Course Description
In this course on robotic process automation (RPA), students in any industry will learn to automate some of the simple, repetitive software tasks encountered by general office workers, managers, and information workers. They will learn to automate transaction processing, data manipulation, digital systems communication, and alerts that trigger a response requiring limited cognitive intelligence.

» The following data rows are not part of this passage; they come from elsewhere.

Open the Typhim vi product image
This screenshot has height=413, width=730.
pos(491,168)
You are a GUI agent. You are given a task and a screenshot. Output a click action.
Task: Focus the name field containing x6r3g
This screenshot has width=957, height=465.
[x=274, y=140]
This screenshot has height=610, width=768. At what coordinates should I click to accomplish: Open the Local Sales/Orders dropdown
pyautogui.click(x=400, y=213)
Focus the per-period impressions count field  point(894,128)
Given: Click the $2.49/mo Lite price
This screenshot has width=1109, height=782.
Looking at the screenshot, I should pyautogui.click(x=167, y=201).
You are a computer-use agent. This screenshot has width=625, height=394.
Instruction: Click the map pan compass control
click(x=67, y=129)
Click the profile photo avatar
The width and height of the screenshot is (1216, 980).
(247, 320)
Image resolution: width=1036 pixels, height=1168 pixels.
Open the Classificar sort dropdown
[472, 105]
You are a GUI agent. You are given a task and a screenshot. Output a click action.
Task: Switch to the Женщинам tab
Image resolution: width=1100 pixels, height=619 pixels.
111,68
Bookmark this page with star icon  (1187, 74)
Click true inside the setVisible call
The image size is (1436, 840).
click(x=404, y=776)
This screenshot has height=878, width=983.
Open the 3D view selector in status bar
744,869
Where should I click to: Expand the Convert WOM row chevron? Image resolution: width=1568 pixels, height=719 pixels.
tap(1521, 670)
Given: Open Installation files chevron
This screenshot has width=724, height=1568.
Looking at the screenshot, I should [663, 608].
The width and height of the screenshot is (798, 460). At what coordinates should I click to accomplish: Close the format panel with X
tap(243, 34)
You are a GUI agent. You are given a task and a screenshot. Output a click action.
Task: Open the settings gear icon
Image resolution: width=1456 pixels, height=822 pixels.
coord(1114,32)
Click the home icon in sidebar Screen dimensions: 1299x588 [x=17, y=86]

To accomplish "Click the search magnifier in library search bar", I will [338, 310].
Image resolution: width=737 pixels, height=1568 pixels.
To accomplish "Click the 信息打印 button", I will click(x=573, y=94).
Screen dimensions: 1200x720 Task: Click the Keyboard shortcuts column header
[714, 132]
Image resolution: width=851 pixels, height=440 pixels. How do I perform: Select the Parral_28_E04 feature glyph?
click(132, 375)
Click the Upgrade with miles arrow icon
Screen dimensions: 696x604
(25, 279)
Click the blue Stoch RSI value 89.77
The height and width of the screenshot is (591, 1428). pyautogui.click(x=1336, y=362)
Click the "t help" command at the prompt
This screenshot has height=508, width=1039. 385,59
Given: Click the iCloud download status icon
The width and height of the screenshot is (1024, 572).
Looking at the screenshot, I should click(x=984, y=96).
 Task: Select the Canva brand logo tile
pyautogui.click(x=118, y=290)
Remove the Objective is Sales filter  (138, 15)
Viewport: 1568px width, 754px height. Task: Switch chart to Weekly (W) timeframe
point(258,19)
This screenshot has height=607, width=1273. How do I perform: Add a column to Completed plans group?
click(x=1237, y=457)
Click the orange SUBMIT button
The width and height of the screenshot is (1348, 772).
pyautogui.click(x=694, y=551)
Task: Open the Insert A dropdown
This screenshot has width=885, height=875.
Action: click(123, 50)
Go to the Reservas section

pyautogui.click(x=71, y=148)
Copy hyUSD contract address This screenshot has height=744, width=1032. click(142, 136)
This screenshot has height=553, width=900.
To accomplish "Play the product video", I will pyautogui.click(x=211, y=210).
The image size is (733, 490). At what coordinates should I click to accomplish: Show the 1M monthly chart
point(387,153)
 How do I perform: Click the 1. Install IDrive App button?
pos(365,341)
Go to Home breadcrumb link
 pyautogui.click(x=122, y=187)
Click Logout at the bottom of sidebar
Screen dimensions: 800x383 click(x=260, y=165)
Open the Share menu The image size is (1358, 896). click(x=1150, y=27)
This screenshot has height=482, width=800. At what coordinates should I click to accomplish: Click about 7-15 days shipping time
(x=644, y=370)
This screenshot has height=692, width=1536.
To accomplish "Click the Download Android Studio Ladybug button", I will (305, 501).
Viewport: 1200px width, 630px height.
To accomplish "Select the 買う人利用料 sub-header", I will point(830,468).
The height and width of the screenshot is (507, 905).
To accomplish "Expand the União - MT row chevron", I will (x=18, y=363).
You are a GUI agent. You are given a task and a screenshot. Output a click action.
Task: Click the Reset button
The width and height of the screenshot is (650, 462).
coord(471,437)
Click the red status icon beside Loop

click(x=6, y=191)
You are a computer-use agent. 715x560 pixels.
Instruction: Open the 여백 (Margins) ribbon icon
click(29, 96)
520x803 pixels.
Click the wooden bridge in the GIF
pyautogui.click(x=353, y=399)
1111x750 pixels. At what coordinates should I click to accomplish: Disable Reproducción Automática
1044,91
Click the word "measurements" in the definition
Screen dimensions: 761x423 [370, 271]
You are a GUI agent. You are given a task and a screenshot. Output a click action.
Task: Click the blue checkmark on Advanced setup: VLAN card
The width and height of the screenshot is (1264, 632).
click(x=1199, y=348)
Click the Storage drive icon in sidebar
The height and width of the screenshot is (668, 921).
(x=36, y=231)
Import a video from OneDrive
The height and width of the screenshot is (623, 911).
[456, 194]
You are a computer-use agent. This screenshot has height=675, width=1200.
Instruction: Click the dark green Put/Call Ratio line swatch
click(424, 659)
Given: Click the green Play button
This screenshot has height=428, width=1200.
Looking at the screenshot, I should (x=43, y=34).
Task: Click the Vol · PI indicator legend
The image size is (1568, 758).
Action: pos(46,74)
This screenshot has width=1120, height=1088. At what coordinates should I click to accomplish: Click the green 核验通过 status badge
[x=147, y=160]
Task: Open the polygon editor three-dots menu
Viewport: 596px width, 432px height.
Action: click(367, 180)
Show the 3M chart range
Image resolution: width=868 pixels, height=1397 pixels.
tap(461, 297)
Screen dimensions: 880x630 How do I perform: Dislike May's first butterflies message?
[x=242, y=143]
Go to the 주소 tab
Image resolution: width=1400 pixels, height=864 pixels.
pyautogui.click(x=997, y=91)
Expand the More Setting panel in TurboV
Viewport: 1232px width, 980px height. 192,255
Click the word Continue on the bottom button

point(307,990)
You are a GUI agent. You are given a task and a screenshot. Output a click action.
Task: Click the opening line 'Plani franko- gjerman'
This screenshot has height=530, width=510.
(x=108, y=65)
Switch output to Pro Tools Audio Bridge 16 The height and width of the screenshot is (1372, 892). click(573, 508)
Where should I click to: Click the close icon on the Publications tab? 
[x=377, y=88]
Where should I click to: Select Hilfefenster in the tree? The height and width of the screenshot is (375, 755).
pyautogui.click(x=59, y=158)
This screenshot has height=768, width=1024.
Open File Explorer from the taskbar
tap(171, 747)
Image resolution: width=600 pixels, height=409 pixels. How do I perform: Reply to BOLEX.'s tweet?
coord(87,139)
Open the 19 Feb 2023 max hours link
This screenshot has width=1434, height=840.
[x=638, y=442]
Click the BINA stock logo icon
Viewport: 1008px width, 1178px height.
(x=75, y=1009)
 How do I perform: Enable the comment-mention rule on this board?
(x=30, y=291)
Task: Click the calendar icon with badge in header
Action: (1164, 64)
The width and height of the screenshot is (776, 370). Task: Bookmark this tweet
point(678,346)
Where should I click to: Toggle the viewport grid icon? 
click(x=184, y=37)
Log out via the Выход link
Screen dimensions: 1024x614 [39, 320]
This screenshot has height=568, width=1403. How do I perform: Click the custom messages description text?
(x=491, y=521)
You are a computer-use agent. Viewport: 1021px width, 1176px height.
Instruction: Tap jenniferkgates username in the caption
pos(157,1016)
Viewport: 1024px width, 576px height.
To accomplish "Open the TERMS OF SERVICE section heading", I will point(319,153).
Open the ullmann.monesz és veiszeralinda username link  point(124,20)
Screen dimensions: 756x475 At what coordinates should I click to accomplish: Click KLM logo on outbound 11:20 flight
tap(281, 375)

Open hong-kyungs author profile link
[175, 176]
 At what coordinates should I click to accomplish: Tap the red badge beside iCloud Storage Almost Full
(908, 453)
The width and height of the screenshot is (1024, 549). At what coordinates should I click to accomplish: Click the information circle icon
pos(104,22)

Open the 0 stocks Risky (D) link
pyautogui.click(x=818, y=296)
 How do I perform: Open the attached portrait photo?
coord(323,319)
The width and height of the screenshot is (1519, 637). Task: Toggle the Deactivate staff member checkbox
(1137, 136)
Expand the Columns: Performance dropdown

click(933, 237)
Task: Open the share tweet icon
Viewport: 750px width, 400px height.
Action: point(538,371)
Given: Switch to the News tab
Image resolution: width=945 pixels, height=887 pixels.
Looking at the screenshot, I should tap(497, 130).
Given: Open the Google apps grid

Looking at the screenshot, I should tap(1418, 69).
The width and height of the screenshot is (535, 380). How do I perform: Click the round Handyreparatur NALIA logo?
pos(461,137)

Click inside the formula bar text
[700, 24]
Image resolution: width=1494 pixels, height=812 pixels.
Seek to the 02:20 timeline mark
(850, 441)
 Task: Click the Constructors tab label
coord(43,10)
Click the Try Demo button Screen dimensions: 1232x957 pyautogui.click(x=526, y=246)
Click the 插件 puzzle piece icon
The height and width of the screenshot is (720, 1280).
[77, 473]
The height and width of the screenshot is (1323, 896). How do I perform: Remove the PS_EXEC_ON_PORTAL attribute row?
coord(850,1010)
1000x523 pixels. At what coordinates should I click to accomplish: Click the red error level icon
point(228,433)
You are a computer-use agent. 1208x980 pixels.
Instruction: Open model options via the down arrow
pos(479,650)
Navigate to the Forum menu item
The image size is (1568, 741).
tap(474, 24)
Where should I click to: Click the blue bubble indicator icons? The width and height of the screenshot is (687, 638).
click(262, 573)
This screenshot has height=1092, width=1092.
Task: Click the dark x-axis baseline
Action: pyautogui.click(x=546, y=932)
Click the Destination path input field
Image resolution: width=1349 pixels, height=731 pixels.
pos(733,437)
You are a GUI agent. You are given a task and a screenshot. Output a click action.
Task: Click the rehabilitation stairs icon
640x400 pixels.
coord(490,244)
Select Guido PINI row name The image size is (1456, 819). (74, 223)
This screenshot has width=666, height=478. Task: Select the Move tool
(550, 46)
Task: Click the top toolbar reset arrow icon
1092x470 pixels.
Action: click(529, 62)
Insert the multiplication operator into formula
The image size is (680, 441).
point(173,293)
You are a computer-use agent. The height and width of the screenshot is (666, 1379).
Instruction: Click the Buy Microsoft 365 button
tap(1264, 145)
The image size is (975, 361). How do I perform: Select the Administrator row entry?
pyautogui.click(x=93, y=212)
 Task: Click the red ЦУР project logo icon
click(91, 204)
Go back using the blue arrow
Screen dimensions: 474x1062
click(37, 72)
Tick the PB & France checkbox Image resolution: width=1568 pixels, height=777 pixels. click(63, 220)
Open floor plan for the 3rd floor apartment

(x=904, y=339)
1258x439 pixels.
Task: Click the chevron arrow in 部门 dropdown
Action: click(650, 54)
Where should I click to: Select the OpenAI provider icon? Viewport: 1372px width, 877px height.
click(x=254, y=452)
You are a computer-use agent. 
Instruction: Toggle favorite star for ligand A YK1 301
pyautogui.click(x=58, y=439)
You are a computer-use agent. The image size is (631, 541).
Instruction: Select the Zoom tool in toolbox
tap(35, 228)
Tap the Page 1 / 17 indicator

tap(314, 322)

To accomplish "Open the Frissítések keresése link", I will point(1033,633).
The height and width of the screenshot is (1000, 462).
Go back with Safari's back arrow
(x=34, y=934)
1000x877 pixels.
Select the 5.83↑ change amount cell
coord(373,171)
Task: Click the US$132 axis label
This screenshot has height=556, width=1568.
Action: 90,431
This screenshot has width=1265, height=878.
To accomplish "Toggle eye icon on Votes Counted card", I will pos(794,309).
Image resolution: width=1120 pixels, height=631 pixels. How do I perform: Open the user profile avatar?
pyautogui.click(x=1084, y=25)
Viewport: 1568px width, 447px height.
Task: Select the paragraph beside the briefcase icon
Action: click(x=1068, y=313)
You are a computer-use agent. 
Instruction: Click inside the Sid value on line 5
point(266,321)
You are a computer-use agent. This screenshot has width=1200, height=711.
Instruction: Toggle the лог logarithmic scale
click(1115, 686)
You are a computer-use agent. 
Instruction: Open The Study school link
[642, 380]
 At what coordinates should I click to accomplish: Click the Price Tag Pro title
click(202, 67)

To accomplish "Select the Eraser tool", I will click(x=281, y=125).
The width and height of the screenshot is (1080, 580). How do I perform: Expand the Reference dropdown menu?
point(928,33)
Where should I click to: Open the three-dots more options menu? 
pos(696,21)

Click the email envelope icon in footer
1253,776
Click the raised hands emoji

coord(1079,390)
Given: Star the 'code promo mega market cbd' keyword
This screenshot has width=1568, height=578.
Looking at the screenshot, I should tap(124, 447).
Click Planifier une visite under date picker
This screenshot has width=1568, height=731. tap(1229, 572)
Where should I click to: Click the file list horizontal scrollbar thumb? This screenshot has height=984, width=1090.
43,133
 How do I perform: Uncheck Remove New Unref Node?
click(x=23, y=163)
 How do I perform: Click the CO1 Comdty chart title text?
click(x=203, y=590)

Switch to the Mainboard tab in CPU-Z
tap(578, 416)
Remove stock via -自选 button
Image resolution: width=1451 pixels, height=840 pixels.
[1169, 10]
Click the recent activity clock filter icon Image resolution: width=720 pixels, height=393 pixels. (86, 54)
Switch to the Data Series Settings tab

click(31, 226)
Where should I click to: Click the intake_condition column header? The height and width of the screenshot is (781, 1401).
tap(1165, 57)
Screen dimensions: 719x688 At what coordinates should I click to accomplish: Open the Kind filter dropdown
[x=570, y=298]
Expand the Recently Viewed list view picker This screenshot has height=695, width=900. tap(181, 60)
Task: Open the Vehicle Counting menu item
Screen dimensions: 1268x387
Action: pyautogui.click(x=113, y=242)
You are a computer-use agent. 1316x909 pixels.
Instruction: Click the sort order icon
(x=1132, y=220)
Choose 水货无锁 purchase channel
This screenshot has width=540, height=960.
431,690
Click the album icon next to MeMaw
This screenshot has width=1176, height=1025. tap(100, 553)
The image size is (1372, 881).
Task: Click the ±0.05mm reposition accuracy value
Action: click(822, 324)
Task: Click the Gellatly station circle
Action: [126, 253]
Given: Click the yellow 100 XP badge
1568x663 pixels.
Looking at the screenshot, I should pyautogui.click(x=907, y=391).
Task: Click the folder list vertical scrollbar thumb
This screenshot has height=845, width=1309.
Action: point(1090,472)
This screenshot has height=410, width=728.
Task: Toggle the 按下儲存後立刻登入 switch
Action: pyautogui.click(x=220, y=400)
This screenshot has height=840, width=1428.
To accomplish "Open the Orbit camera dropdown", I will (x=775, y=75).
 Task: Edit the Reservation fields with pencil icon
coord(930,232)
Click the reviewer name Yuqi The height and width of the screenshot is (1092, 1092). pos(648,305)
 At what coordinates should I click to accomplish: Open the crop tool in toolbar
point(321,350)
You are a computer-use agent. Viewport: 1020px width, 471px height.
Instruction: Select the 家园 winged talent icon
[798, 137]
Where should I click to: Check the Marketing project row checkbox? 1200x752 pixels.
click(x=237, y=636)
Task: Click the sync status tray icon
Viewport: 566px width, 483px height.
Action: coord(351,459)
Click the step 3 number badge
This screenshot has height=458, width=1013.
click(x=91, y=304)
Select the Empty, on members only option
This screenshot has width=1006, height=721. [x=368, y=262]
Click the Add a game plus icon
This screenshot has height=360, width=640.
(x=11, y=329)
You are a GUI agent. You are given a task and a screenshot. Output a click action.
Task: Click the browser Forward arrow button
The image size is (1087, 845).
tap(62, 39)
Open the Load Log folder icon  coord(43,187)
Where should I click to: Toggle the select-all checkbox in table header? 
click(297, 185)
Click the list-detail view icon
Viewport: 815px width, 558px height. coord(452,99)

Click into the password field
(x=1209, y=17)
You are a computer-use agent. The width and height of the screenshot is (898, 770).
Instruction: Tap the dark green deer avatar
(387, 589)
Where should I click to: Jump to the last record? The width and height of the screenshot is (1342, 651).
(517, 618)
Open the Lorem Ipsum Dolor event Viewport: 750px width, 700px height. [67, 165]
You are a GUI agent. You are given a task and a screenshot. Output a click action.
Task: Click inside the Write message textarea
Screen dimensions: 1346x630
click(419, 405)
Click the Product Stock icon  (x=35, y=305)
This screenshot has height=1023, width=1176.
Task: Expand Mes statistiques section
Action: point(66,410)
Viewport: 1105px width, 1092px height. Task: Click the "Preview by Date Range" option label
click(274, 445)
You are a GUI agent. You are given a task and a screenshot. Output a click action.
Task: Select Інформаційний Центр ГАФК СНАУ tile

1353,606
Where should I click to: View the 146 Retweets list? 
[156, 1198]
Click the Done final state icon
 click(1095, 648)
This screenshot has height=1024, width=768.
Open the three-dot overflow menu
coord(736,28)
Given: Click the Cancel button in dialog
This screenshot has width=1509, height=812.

Students will discover the remarkable abilities of Intelligent Automation using AI agents and smart RPA with open source datasets and tasks, such as MiniWob++, WebShop, WebArena, and Mind2Web, a set of library environments of web-browser-based navigation and interaction tasks for computer control. We'll cover:
- Simple button clicking
- Complex form-filling
- Dragging actions
- Booking systems
- Email app navigation
Throughout the course, we’ll explore the intricacies of various MiniWob++, WebShop, WebArena, and Mind2Web tasks, observe how AI-agents work on these tasks, and analyze their performance in detail. We’ll highlight tasks where our agent excels and tasks where humans outperform our agent. While we investigate the challenges posed by specific tasks, such as Simon-says and terminal, we’ll shed light on the factors contributing to our agent's performance disparities compared to humans. Some of the intelligent open source agents we will learn in the class are: PIX2ACT, MINDACT, SEEACT, UFO, ProAgent, OpenAdapt, and CrewAI
We’ll also survey research and advancements in achieving human-level performance in smart and agentic RPA tasks; the strategies, techniques, and architectural choices that enable agents to achieve exceptional results; and uncover the challenges and opportunities in the field of RPA.